Um Berge, Stummfilmmusik und sehr Privates drehen sich die zwölf Songs, die der französische Pianist Benjamin Moussay für sein ECM-Solodebüt “Promontoire” eingespielt hat.

Nach drei ECM-Aufnahmen mit den Ensembles von Louis Sclavis und einer weiteren als Sideman von Vincent Courtois legt Benjamin Moussay mit “Promontoire” sein erstes eigenes Album bei dem Münchener Label vor. “Promontoire” ist für den 47-jährigen Franzosen zugleich auch das erste Soloklavieralbum seiner Karriere. Den improvisatorischen Einfallsreichtum, den Moussay an der Seite von Sclavis bereits auf den Alben “Sources” (aufgenommen 2011), “Salt And Silk Melodies” (2014) und “Characters On A Wall” (2018) unter Beweis gestellt hatte, kostet er hier noch viel mehr aus. “Promontoire” ist nicht nur eine vortreffliche Ergänzung der ausgezeichneten Reihe von Solo-Klavieralben, die ECM im Laufe von Jahrzehnten hervorgebracht hat. Das Album ist im Grunde auch ein Selbstporträt seines Schöpfers, da es viele Aspekte von Moussays Leben und sein Interesse an allen Bereichen der Kunst anschneidet.

Die Musik von “Promontoire” nahm durch sorgfältige Vorbereitung und spontane Risikobereitschaft Gestalt an. Moussay beschreibt sein Vorgehen als “einen einsamen Tanz mit dem Fluss des inneren Rhythmus”, wobei er den Kompositionsprozess entlang des Weges entfaltet und aufgibt. “Komponierte Vorlagen werden je nach dem Moment unendlich verändert”, erläutert der Pianist. “Wenn ich solo spiele, kenne ich den Ausgangspunkt und das Ziel. Das Mysterium liegt in den Überraschungen während der Reise.” Obwohl es die Solo-Klavieraufnahmen von Thelonious Monk waren, die Benjamin Moussays Phantasie ursprünglich beflügelten und ihm eine Liebe zum Jazz einflößten, die er später auch parallel zu seinen klassischen Studien hegte, hat er sich das Solo-Format erst vor wenigen Jahren selbst zu eigen gemacht. “Ich habe viel mit meinem Trio gearbeitet und als Sideman mit vielen Bands gespielt, aber der Gedanke, ganz allein Musik zu machen, ging mir nie aus dem Kopf. Es schien mir ein ziemlich großer Schritt zu sein, da sich um das Soloklavier so viel Geschichte rankt. Aber schließlich beschloss ich, es einfach zu wagen. Meine ersten Solokonzerte glichen fast schon klassischen Recitals. Ich spielte anfangs sehr viel geschriebenes Material. Aber je öfter ich solo spielte, desto mehr wollte ich mich gehen lassen und improvisieren. Der Kompositionsanteil wurde immer mehr reduziert, oft beschränkte er sich auf die wesentlichen Elemente einer Melodie und einige wenige Akkorde.” Auf “Promontoire” geht er darüber noch hinaus. Denn einige Stücke sind vollkommen improvisiert, obwohl Moussays Instinkt für musikalische Strukturen es dem Hörer nicht leicht macht, zu unterscheiden, was komponiert wurde und was ad hoc entstand. Das Album wirkt wie eine Geschichte, die sich in zwölf Kapiteln, zwölf Reflexionen entfaltet. (...)

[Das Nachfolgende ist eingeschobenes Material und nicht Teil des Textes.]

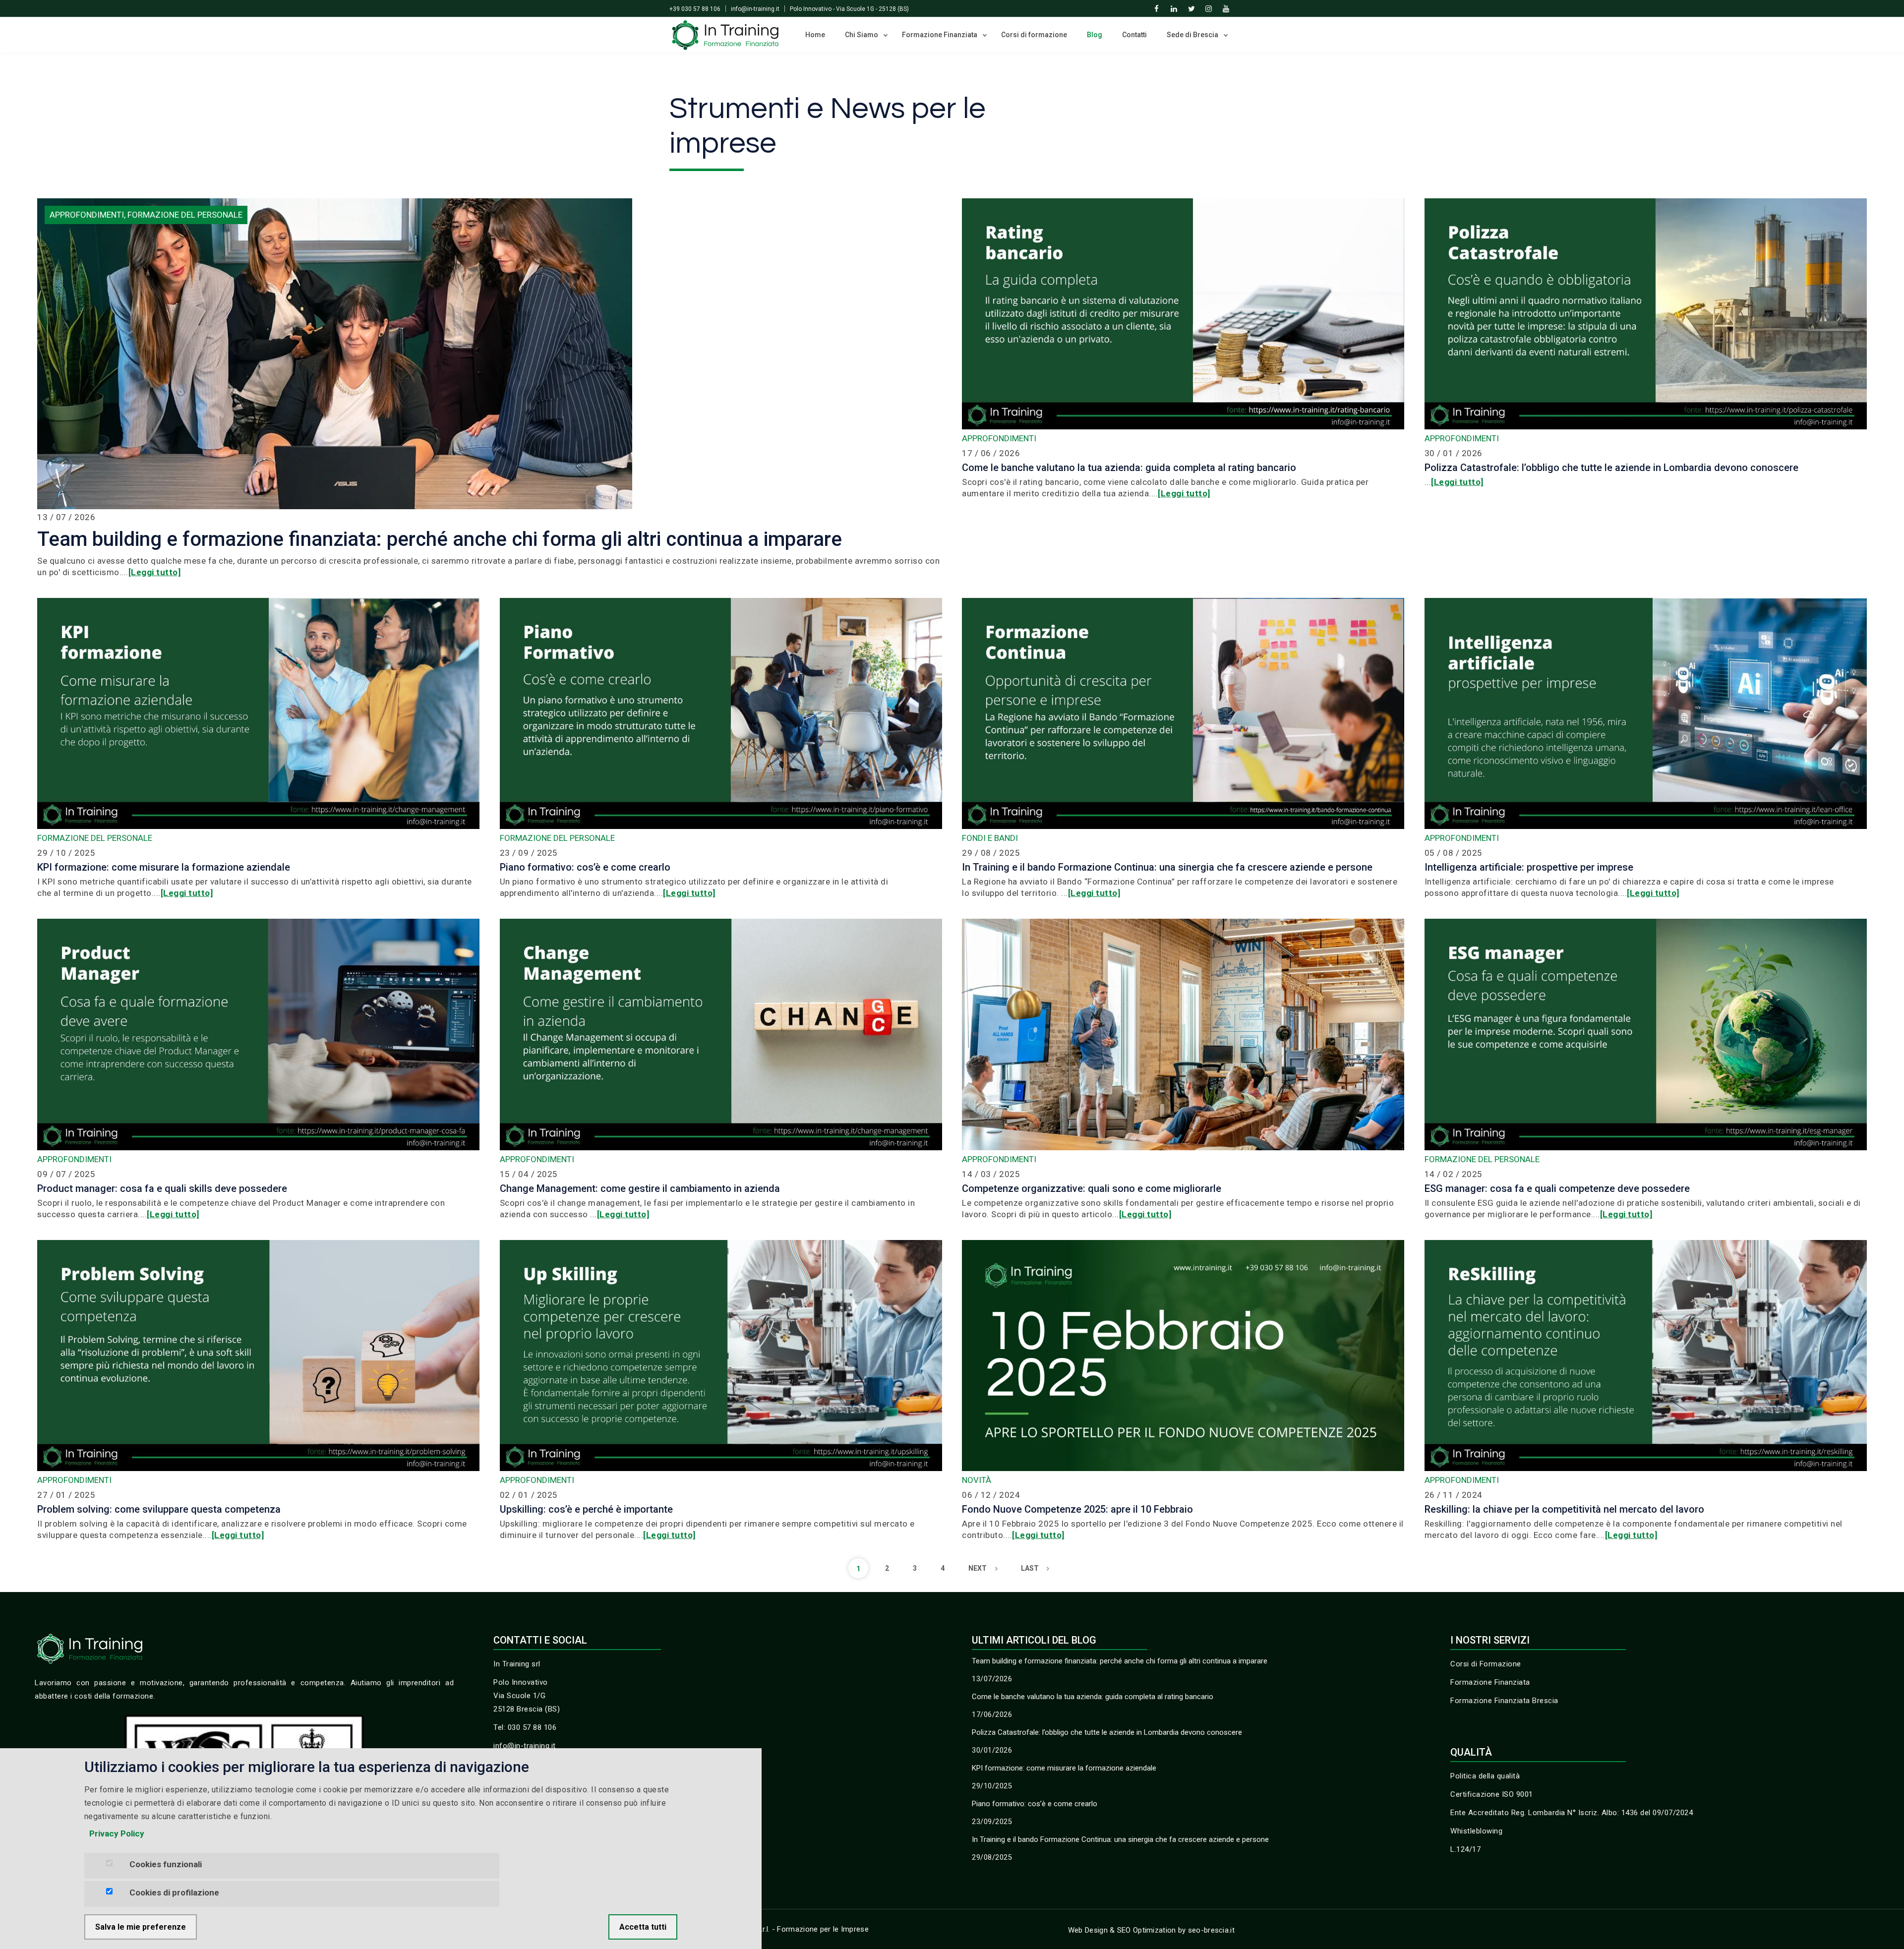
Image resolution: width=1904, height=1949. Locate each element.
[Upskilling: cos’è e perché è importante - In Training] (721, 1354)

Bei verschiedenen Gelegenheiten erhielt Benjamin Moussay Kompositionsaufträge, um neue Musik zu alten Stummfilmen zu schreiben. Drei der Stücke von “Promontoire” verdanken ihren Ursprung solchen Werken. Obwohl ein jedes mehrere Transformationen durchlaufen hat, wurden “Theme For Nana”, “Horses” und “The Fallen” allesamt geschrieben, um Szenen aus Jean Renoirs Filmklassiker “Nana” von 1926 zu untermalen. Der Film basierte auf dem gleichnamigen Roman von Émile Zola. “'Theme For Nana' beschreibt natürlich die Hauptfigur. Ich halte das Stück in gewisser Weise für ein bisschen ‘Sclavistisch’, da jede Melodiekurve eine andere Atmosphäre, Farbe oder Emotion suggeriert.” “Horses” interpretiert die berühmte Rennbahn-Sequenz aus Renoirs Film mit rhythmischen Figuren, die an die elegante Bewegung von galoppierenden Pferden erinnern. Und “The Fallen”, ursprünglich im Roman und Film eine Charakterskizze des Grafen Muffat, der sich durch seine Liebe zu Nana herabziehen lässt, hat hier eine breitere Bedeutung erlangt: “Es steht für all jene, die versuchen, nach oben zu kommen, nur um dann nach unten zu gelangen – ob in den Bergen oder im Leben. Es ist eine Art Blues!” “Villefranque” ist nach der Gemeinde in den Hautes-Pyrénées benannt, in der das Stück geboren wurde. “Improvisation ist oft der Ausgangspunkt für meine Stücke, die ich dann durch die Auswahl und Bearbeitung von Elementen entwickle. Aber in diesem Fall – ich habe mich selbst am Klavier im Haus eines Freundes aufgenommen – war die Musik gleich vollständig. Ich transkribierte die Improvisation und erhielt so das Stück.” “Sotto voce”, so sagt Moussay, offenbart hingegen seine “chopinesk-romantische Seite. Ich mag es, wenn es wirklich leise und einfach gespielt wird. Es ist wie ein kleines Bild von etwas.” Das lebhafte “Chasseur de plumes” ist der Erinnerung an eine junge Katze gewidmet, die es liebte, Vögel zu jagen, während “L’oiseau d’or” sich auf den “Goldenen Vogel” aus den Grimm-Märchen bezieht. Schließlich ist da noch “Théa”, ein musikalisches Porträt von Benjamins kleiner Tochter. “Das ist ebenfalls eine totale Improvisation”, sagt Moussay. “Tatsächlich war es das erste Solostück, das ich in den Studios La Buissonne aufgenommen habe. Ich glaube, dass es etwas von Théas tänzerischer Energie und ihrem Lächeln vermittelt…” (Jazzecho)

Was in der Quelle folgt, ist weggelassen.